De acuerdo con la Audiovisual and Integrated Experience Association (AVIXA), se prevé que la industria audiovisual en México crezca 5.6% hacia 2028, alcanzando un valor estimado de 402 mil millones de dólares a nivel global, mientras que el mercado mexicano representaría cerca del 1% de ese total.
Así, más que una tendencia, el cambio ya es visible en el ecosistema local a través de formatos más ágiles, producciones híbridas, sets virtuales, procesos remotos y flujos de trabajo digitalizados que comienzan a integrarse de manera estructural en la operación diaria de productoras, agencias y marcas.
En este contexto, House of Films, la central de producción audiovisual de Grupo UPAX, identifica un punto de inflexión para la industria: el video deja de ser un activo táctico para consolidarse como un componente estratégico dentro de los planes de comunicación, marketing y posicionamiento de marca.
“Hoy las marcas en México ya no están preguntando si deben invertir en video, sino cómo hacerlo de forma más eficiente, inteligente y sostenible. La conversación se desplazó hacia procesos, tecnología y escalabilidad, no únicamente hacia la creatividad”, afirmó Fermín Acosta, Director General de House of Films.
De la producción tradicional a modelos híbridos
Una de las principales transformaciones es la adopción de esquemas de producción virtual e híbrida, que integran entornos digitales, previsualización avanzada y pruebas de cámara en tiempo real desde etapas tempranas del proyecto. Esto permite reducir riesgos operativos, optimizar presupuestos y acortar tiempos de ejecución.
“Hoy podemos simular escenarios, narrativa, iluminación y arte antes de construir físicamente un set. Eso nos permite tomar mejores decisiones creativas y financieras desde la planeación, algo especialmente relevante en mercados como el mexicano, donde la eficiencia es un factor crítico”, explicó Acosta.
Este modelo responde a una realidad regional marcada por presupuestos más controlados, mayor exigencia de resultados y la necesidad de producir más contenido con estructuras más ligeras.
Contenidos inmersivos y experiencias completas
A la par, crece la adopción de ambientes inmersivos como la realidad virtual, la realidad aumentada y los entornos digitales interactivos, que impulsan narrativas no lineales y experiencias donde el usuario participa de forma activa. Las producciones más efectivas son aquellas que combinan lo físico, lo virtual y la IA en cadenas diseñadas específicamente para cada plataforma.
Desde una perspectiva de negocio, estas tendencias impactan directamente en el retorno de inversión con menos traslados y sets físicos, menor retrabajo gracias a la previsualización avanzada y mayor control logístico en producciones remotas. En este escenario, la inteligencia artificial no sustituye al talento humano, sino que acelera procesos técnicos y libera tiempo para la toma de decisiones estratégicas.

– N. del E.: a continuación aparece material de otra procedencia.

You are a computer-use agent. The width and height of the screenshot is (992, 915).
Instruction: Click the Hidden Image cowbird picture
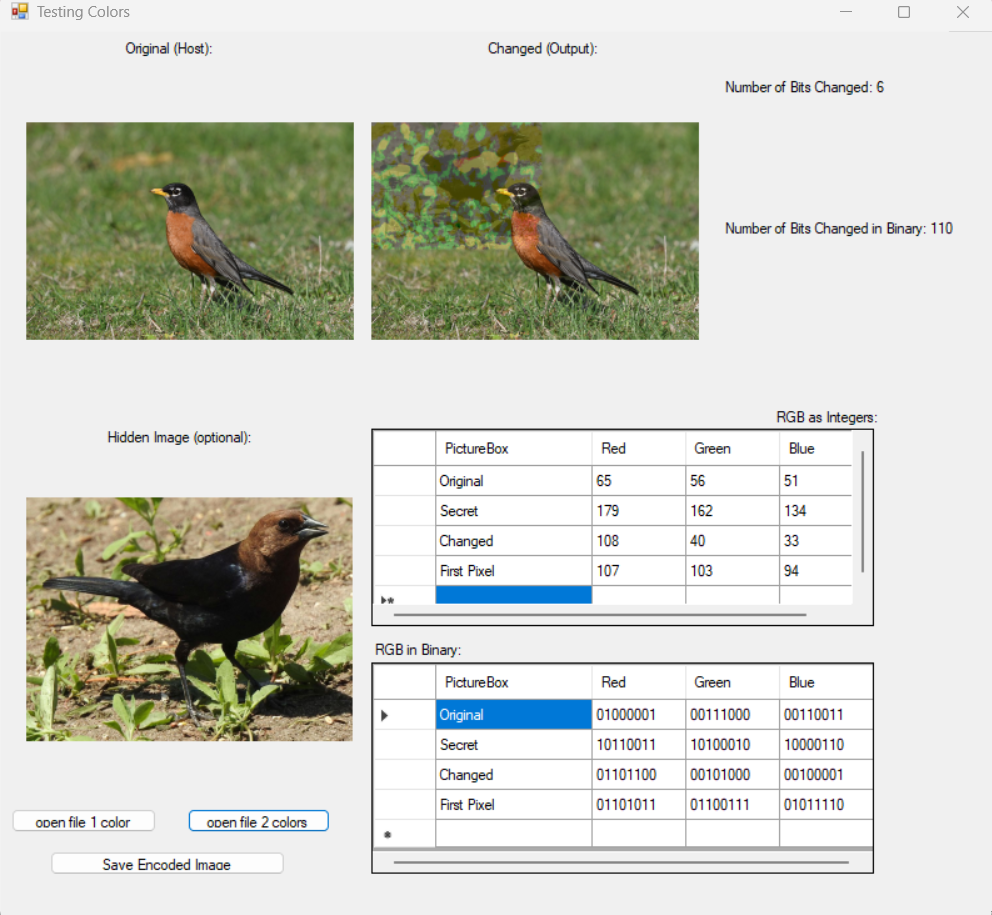click(x=189, y=619)
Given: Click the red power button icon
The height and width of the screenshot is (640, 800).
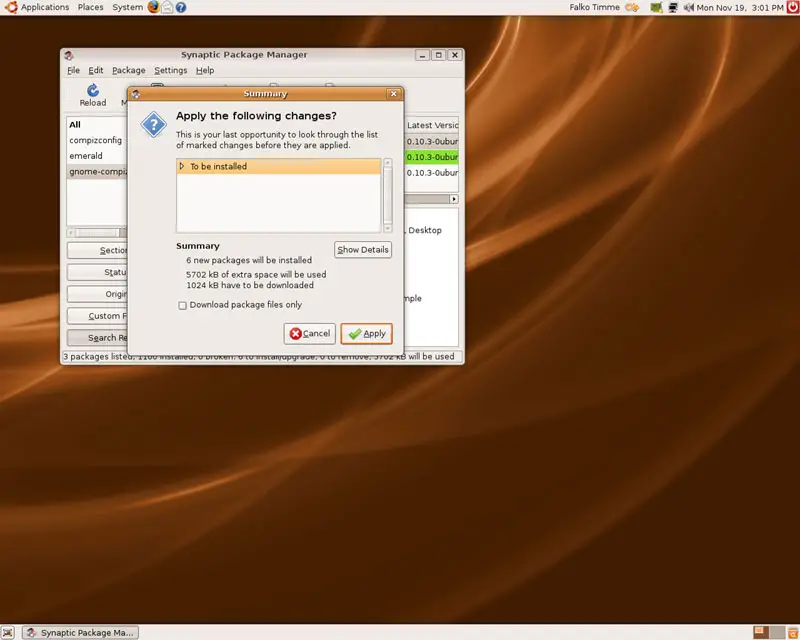Looking at the screenshot, I should click(x=792, y=7).
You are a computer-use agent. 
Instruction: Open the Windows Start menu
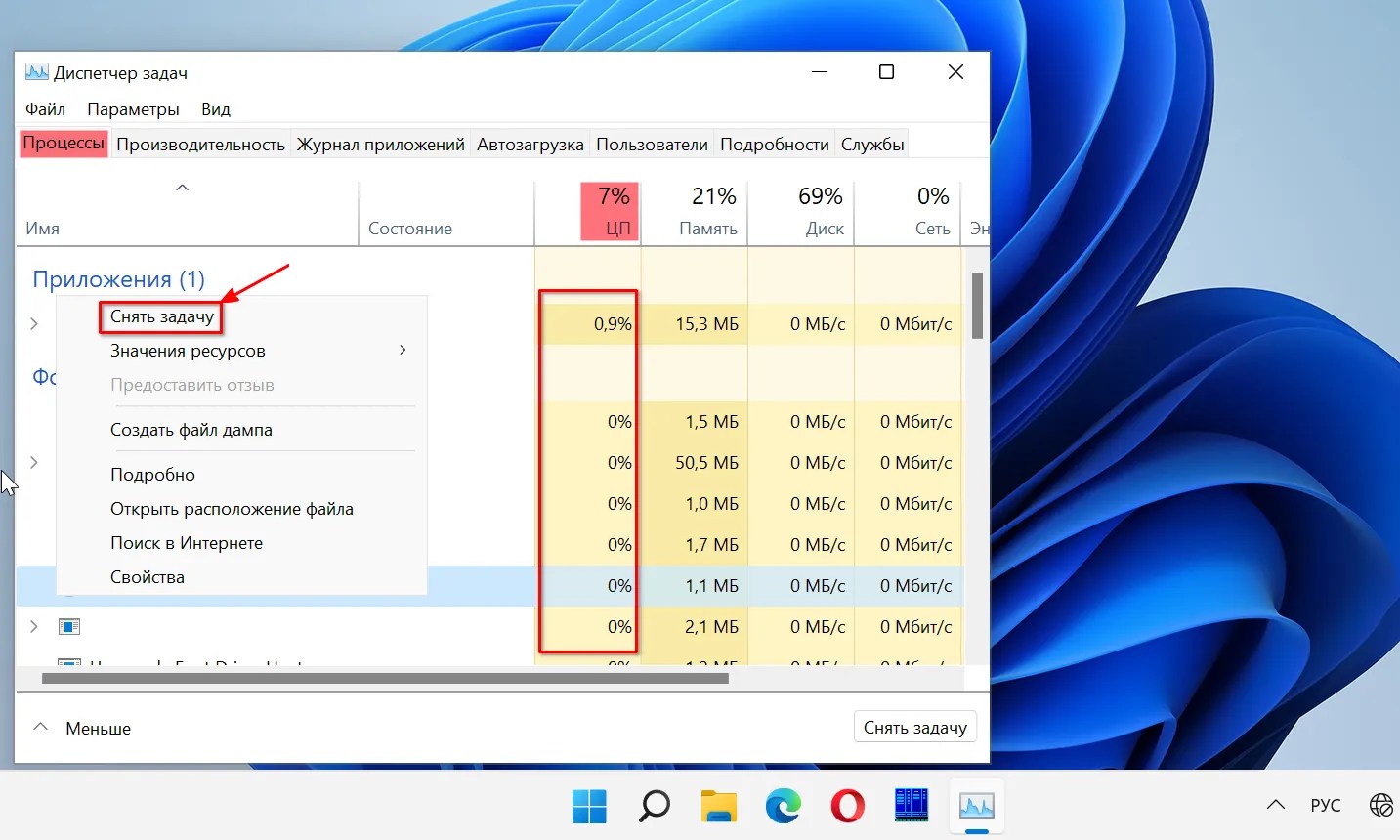[589, 806]
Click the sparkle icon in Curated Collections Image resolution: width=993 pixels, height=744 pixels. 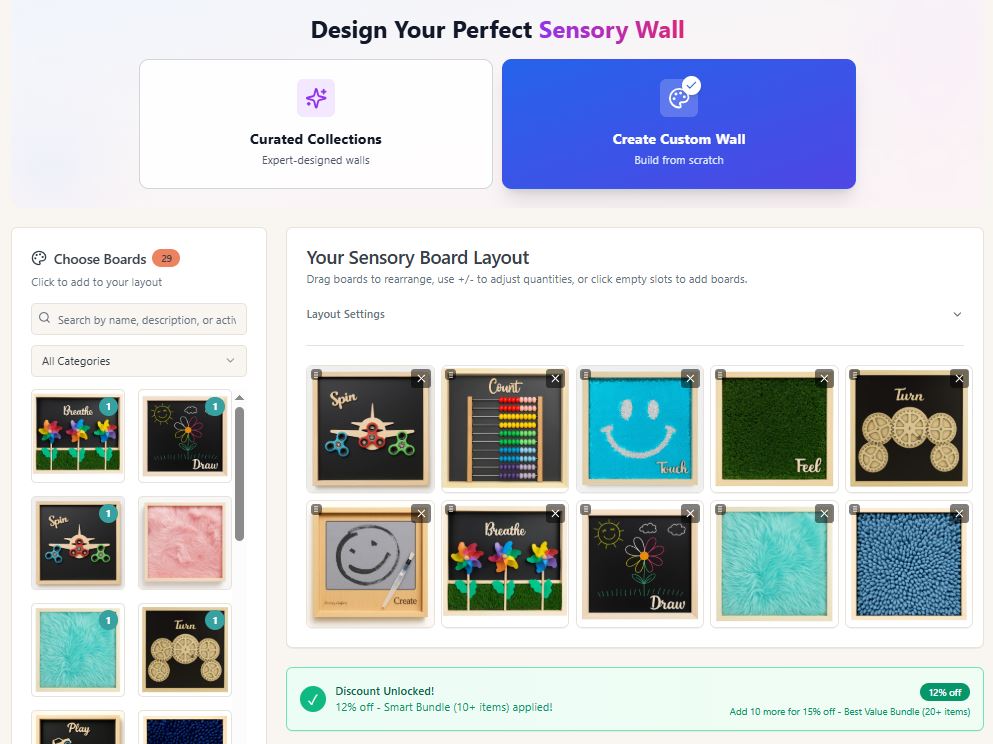point(316,98)
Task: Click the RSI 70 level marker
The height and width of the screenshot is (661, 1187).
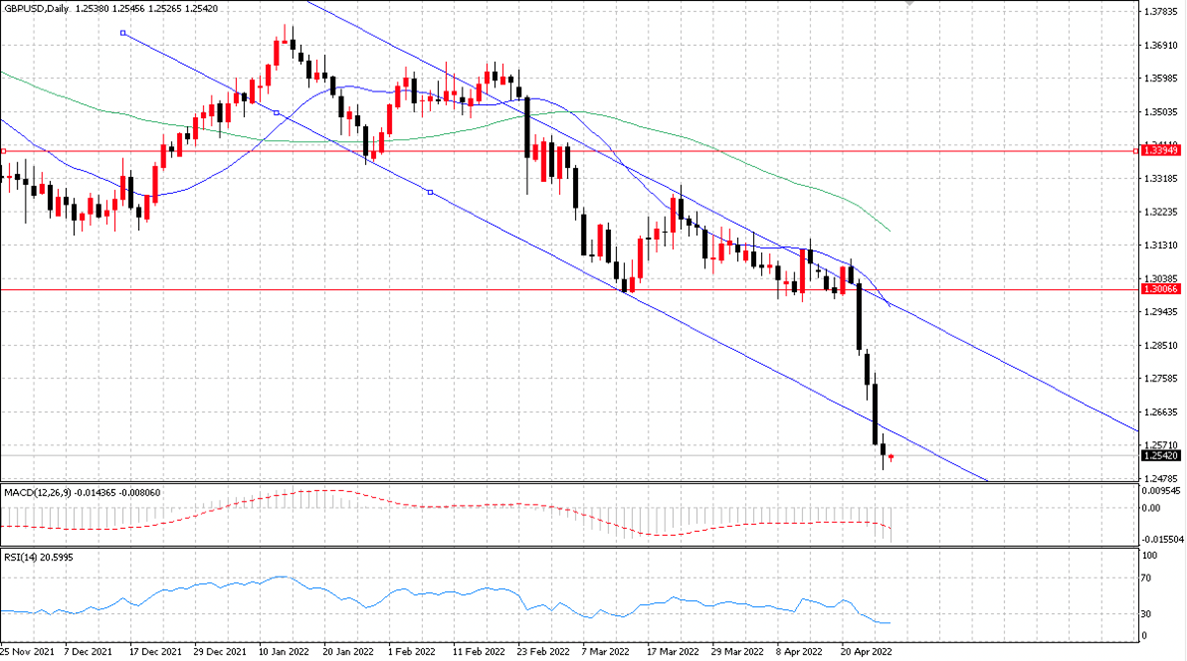Action: (x=1149, y=578)
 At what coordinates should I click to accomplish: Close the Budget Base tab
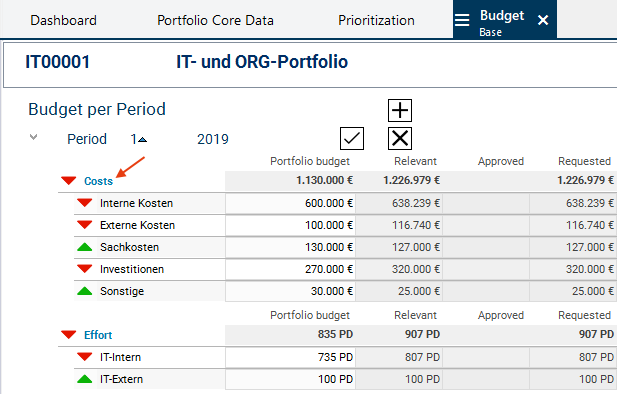pos(543,20)
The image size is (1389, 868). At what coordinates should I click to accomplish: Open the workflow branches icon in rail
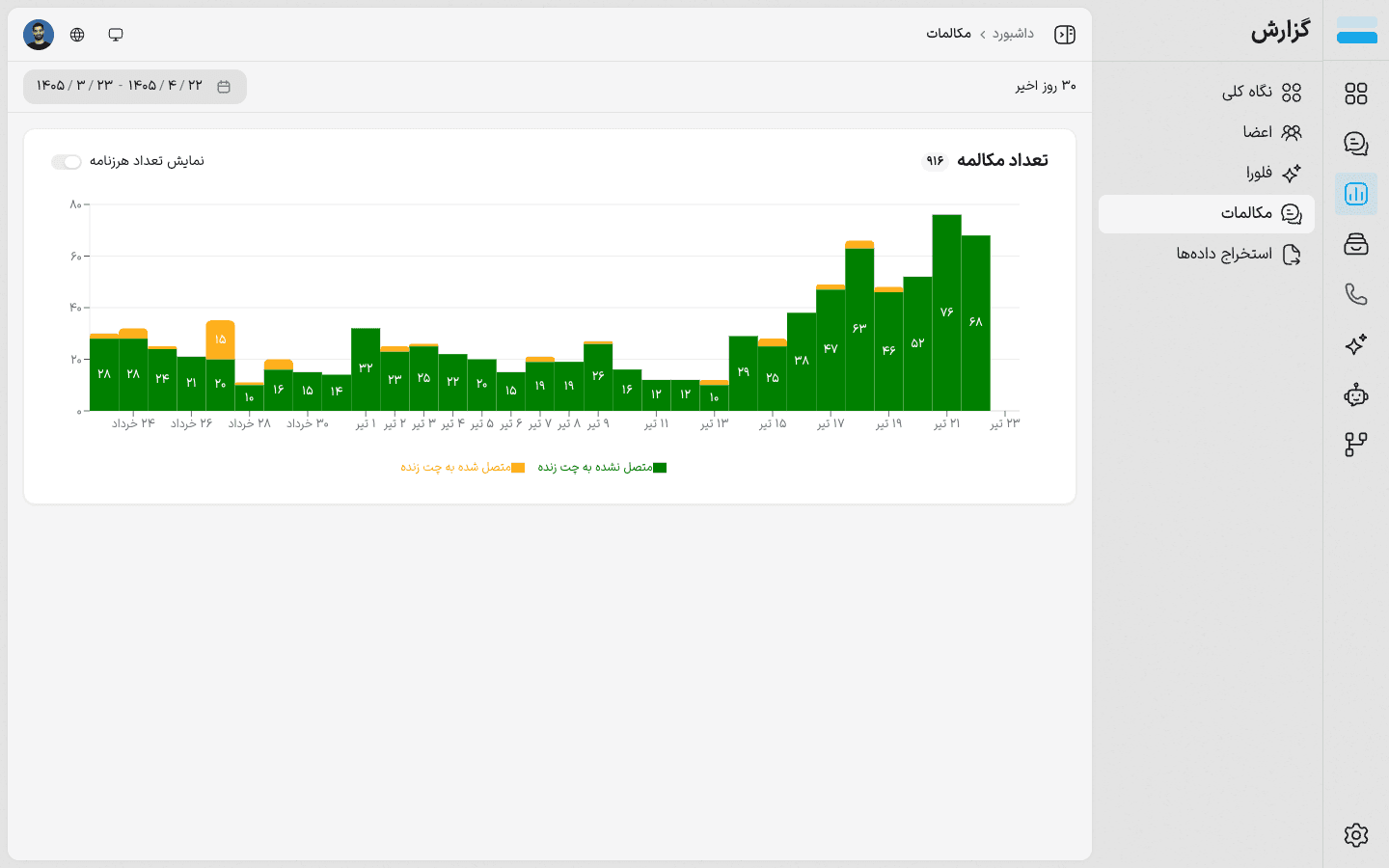click(1356, 445)
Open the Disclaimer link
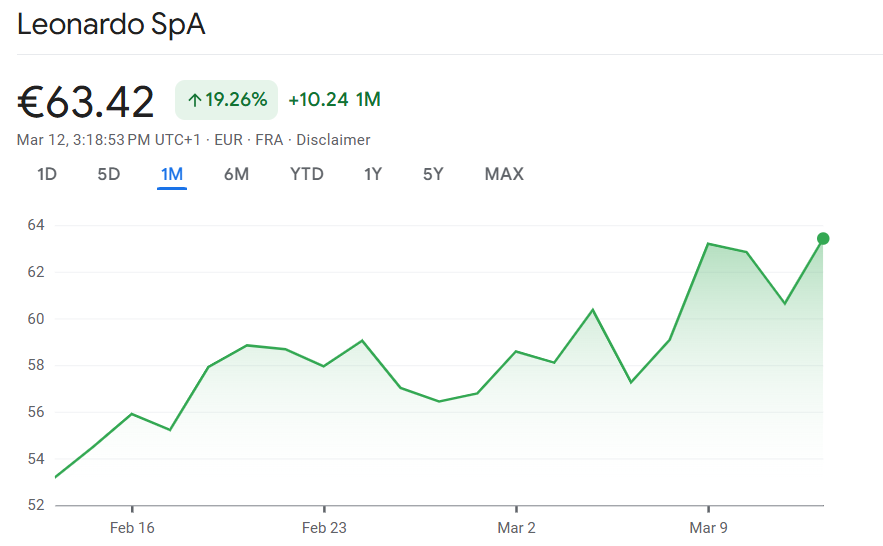Image resolution: width=883 pixels, height=546 pixels. point(333,140)
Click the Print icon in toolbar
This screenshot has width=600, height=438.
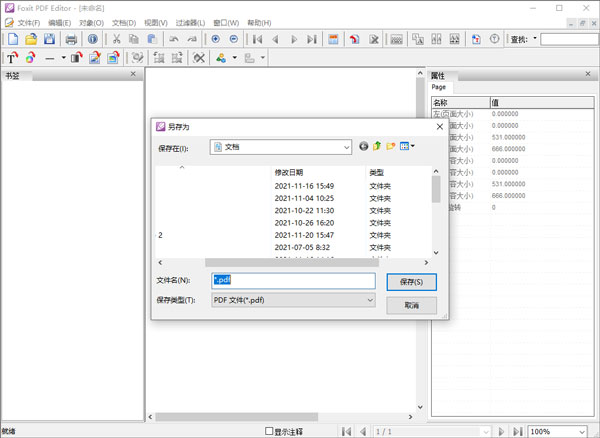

“Innovar no es verse futurista, es ser más eficiente. La IA se convierte en una aliada que permite a los equipos enfocarse en lo que realmente genera valor, como la narrativa, la experiencia y el impacto en la audiencia”, señaló el Director General de House of Films.
De cara a 2026, el nuevo paradigma de la producción audiovisual se aleja definitivamente del modelo de piezas aisladas y avanza hacia la construcción de experiencias de marca integrales, con narrativas multiplataforma, formatos inmersivos e interacción constante con las audiencias, en un entorno donde la diferenciación ya no depende de producir más contenido, sino de producirlo mejor.